Objetivo da tarefa -
Digite de novo, sem mudar nada, tudo o que vai de "Porque vens, agora, sombra" até "de Santana." no trecho exibido.

Trecho exibido -

'''

Por Antonio Torres
Todos os crepúsculos agora estão em
mim...
Almas estranguladas passeiam com a minha
alma de confidências,pelas escuras alamedas do passado...
Porque vens, agora, sombra amiga,
quando esta longa noite do tempo veio para esquecer,
porque vens aflorar no meu caminho a sinfonia do meu tormento?
Perdi sonhos, perdi desejos infecundos, perdi de ouvir a música do tempo.
É como se fosse a vida que imitasse a arte. Assim pensa
o autor destas linhas num dia do mês de março de 2009, ao ler um poema que
Eurico Alves Boaventura escreveu em 1951. Trata-se do belo e melancólico Rondó das sombras consoladoras, cujo
trecho acima ilustra à perfeição a memória de uma tarde de 1970, quando o poeta
recebeu em sua casa, numa ensolarada e solitária rua que se chamava Manuel
Bandeira, uma alma estrangulada pelo
excesso de horas presa à poltrona de um ônibus comum, do Rio de Janeiro a Feira
de Santana.
Foi uma breve visita. E de surpresa. Nada além de uma
pausa a meio do caminho para outros nortes, e para acorçoar-se ao sabor de um
café e dois dedos de prosa, que resultariam num passeio de confidências pela longa
noite do tempo em alamedas escuras do
passado, e que, revisitadas agora, desembocam na página de Luz em agosto na qual William Faulkner
escreveu: É o conhecimento - e não a dor
- que faz você se lembrar de centenas de ruas selvagens e ermas.

'''

Dados exibidos -
'''

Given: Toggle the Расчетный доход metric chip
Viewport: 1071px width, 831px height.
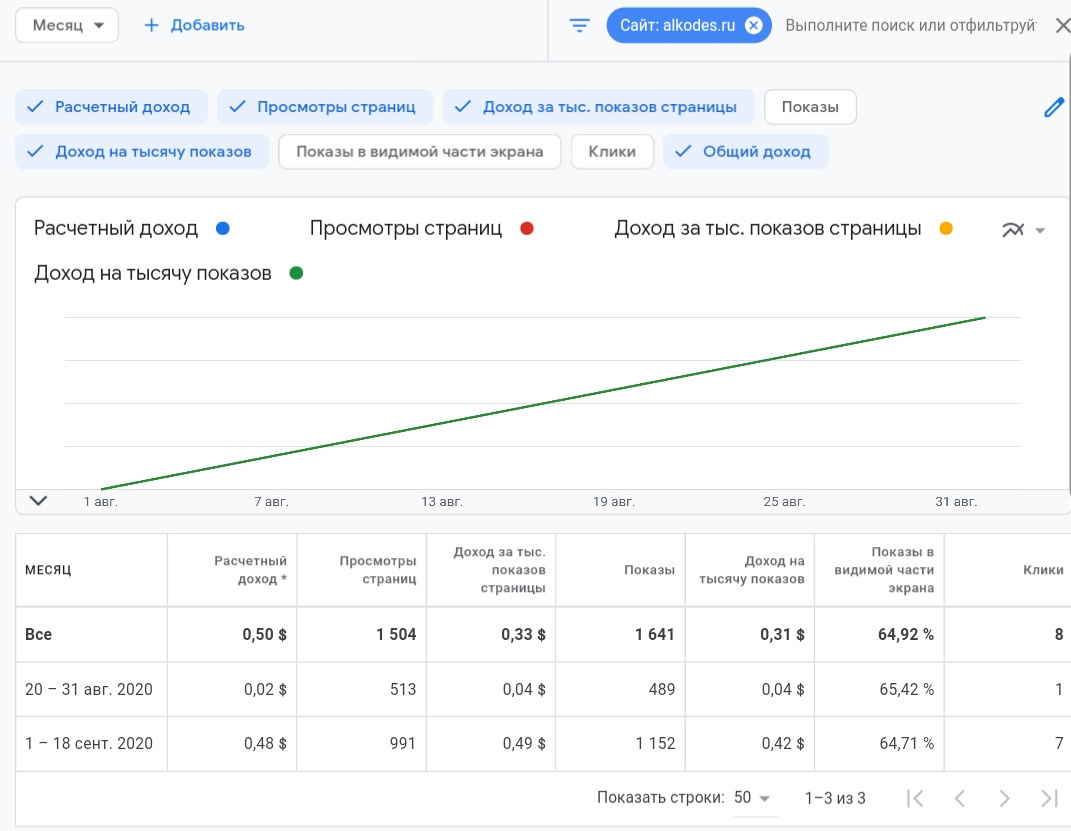Looking at the screenshot, I should pyautogui.click(x=111, y=107).
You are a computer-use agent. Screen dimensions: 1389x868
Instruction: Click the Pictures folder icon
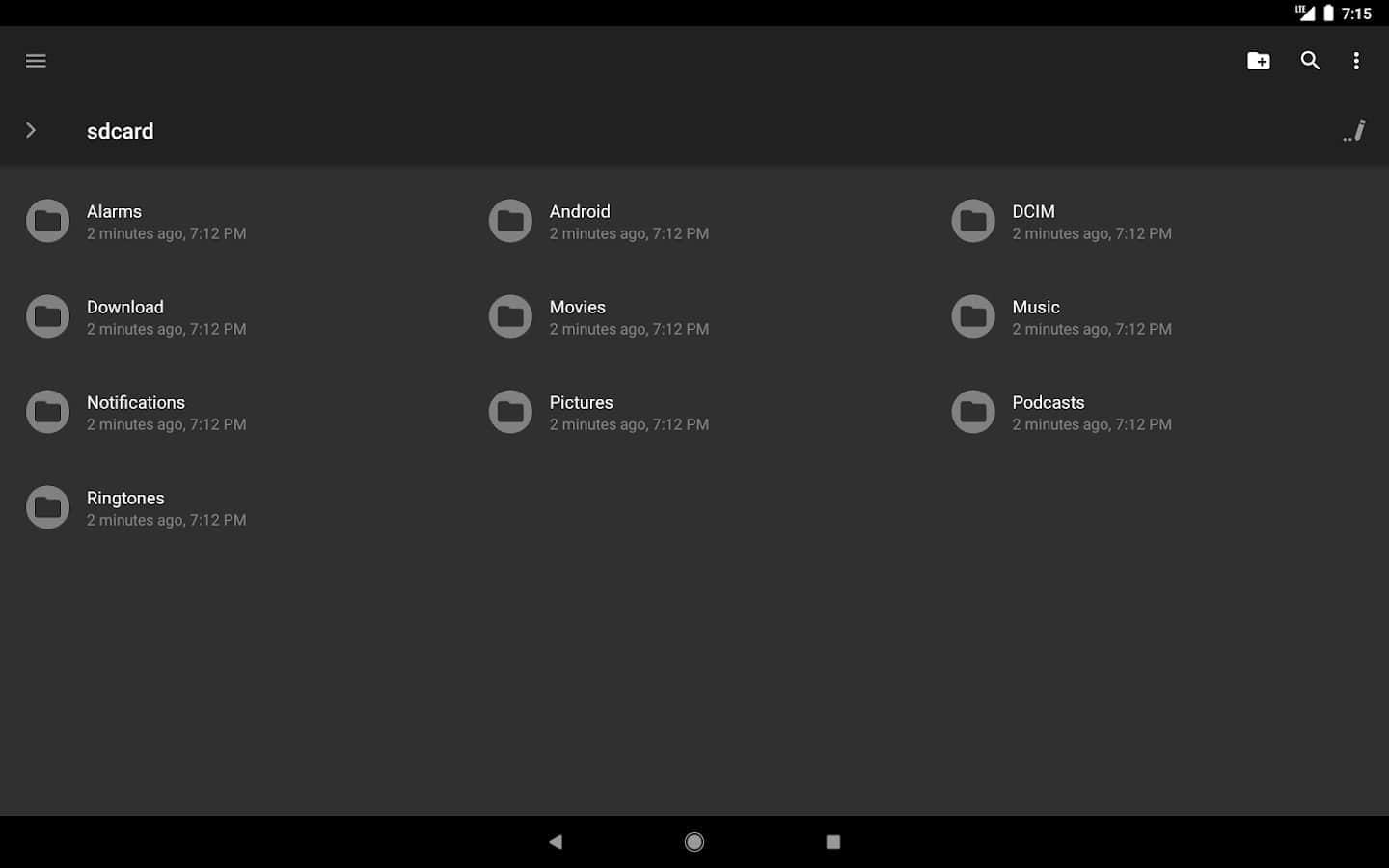coord(510,412)
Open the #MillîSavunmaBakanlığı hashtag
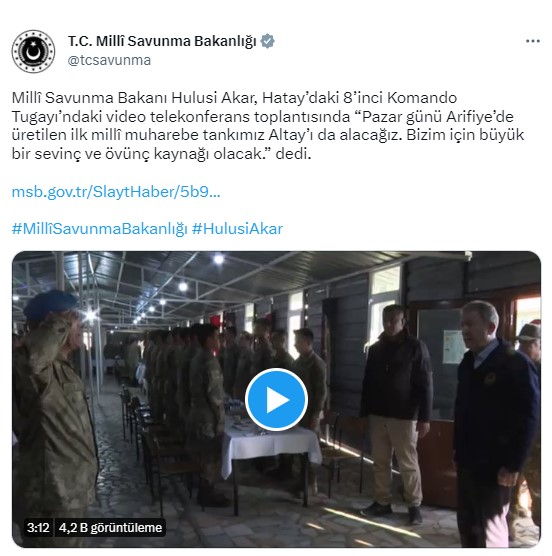Image resolution: width=552 pixels, height=556 pixels. pyautogui.click(x=99, y=229)
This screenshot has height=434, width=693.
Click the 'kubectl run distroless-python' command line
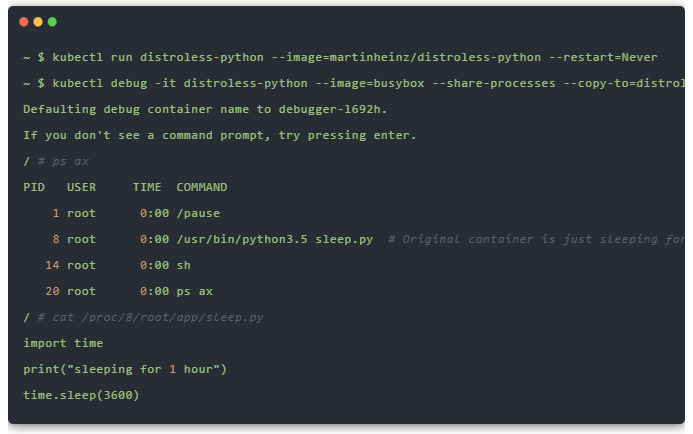[x=340, y=57]
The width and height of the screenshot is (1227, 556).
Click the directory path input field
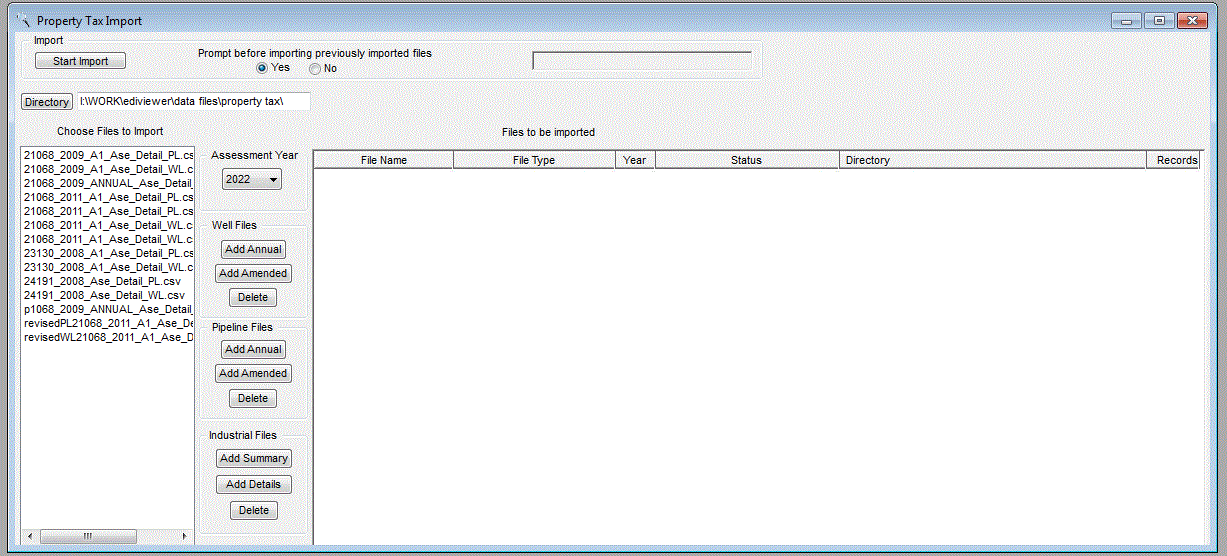[x=193, y=102]
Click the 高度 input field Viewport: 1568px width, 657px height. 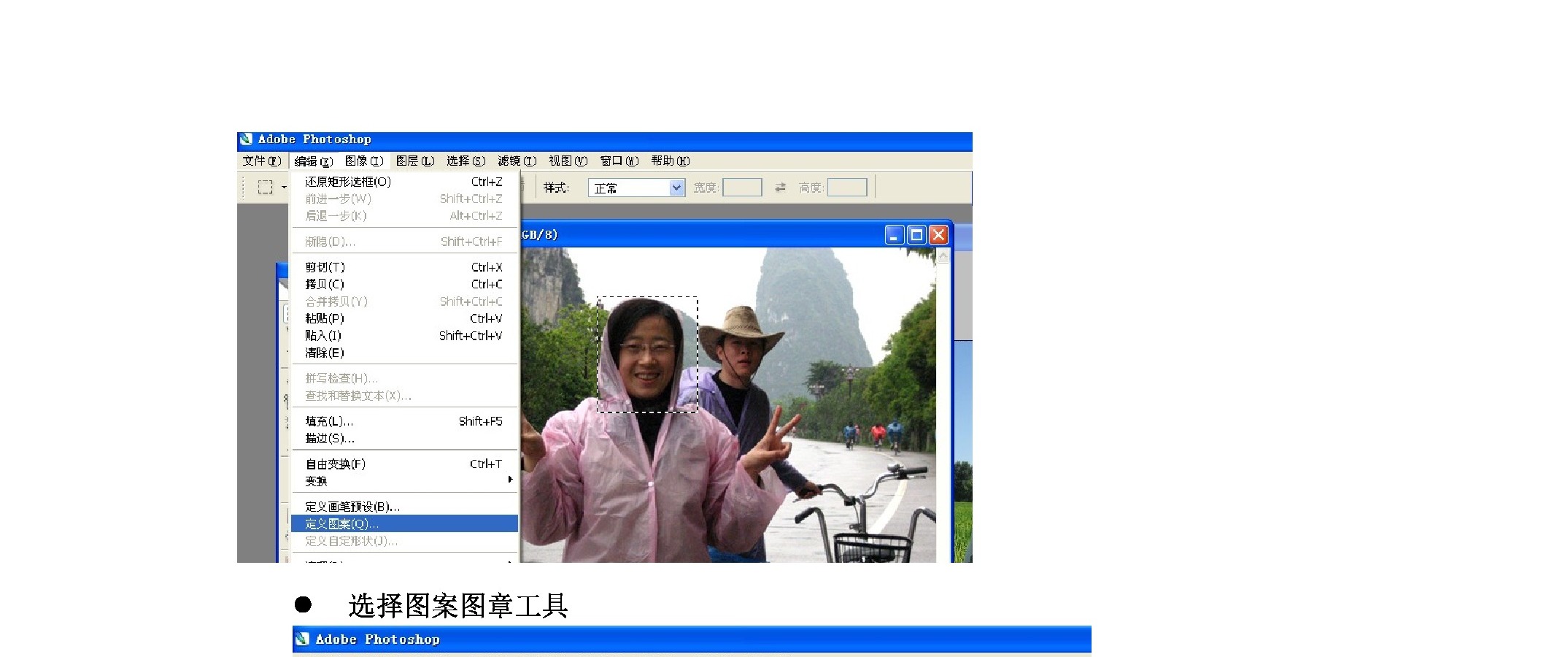click(847, 188)
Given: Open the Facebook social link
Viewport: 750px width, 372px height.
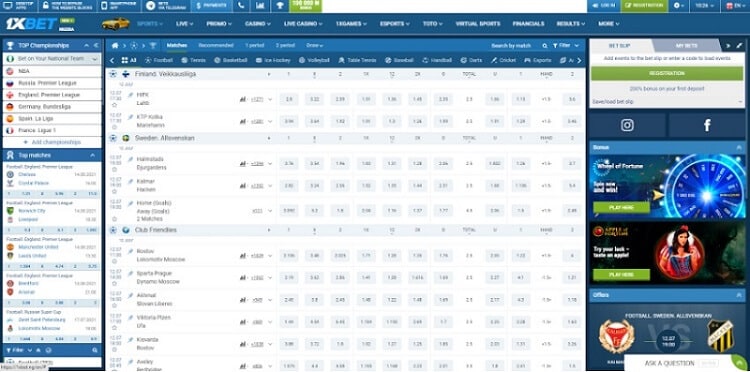Looking at the screenshot, I should [x=706, y=125].
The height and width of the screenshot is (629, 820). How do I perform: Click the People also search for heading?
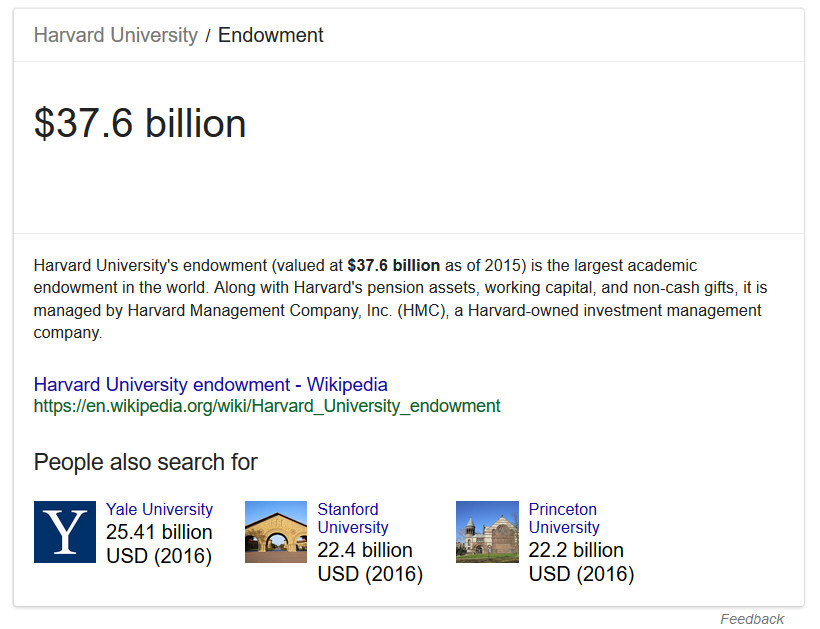click(x=145, y=462)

'''

Resultado da tarefa -
Porque vens, agora, sombra amiga,
quando esta longa noite do tempo veio para esquecer,
porque vens aflorar no meu caminho a sinfonia do meu tormento?
Perdi sonhos, perdi desejos infecundos, perdi de ouvir a música do tempo.
É como se fosse a vida que imitasse a arte. Assim pensa
o autor destas linhas num dia do mês de março de 2009, ao ler um poema que
Eurico Alves Boaventura escreveu em 1951. Trata-se do belo e melancólico Rondó das sombras consoladoras, cujo
trecho acima ilustra à perfeição a memória de uma tarde de 1970, quando o poeta
recebeu em sua casa, numa ensolarada e solitária rua que se chamava Manuel
Bandeira, uma alma estrangulada pelo
excesso de horas presa à poltrona de um ônibus comum, do Rio de Janeiro a Feira
de Santana.